Exercise directions: Retype, word for word, every line from the one holding "Paints (326, 159)" through the one holding "Enti e fondazioni (41, 1361)" in the entries below, both included, and only those lines.

Data extracts:
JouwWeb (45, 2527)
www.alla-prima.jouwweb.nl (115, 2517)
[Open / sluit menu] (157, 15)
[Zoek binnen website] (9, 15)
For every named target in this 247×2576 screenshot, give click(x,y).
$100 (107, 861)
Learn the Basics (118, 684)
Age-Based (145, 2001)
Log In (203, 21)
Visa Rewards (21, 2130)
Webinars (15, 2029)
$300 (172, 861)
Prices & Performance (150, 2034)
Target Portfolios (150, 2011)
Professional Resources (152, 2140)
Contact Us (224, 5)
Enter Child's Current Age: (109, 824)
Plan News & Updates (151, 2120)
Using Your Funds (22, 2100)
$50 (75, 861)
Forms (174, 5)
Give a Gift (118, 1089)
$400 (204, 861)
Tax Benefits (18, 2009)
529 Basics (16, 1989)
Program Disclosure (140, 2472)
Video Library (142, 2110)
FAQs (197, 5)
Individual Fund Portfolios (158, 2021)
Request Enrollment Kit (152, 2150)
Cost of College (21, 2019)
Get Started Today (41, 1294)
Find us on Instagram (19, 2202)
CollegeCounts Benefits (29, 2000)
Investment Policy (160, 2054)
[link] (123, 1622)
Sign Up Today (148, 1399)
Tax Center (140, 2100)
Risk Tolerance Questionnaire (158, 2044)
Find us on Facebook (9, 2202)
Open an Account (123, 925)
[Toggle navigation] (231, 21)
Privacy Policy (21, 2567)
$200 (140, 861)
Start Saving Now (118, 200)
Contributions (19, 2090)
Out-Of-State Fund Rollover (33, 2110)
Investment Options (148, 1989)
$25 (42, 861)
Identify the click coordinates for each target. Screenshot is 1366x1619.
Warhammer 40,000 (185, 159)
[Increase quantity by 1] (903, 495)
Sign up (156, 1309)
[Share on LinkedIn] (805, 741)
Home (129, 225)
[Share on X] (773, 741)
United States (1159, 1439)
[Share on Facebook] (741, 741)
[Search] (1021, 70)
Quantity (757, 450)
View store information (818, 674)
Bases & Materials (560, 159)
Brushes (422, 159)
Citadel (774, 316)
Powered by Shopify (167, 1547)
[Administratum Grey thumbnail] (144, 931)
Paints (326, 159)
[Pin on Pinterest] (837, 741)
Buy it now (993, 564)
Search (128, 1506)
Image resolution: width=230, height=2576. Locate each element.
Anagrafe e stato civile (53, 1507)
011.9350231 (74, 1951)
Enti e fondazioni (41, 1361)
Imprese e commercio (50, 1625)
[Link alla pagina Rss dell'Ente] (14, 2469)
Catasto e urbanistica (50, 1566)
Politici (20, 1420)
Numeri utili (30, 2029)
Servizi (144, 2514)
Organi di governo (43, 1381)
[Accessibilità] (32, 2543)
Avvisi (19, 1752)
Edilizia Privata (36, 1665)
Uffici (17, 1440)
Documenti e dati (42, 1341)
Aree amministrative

Reply to the task:
Paints (326, 159)
[Pin on Pinterest] (837, 741)
Buy it now (993, 564)
Search (128, 1506)
Image resolution: width=230, height=2576. Locate each element.
Anagrafe e stato civile (53, 1507)
011.9350231 (74, 1951)
Enti e fondazioni (41, 1361)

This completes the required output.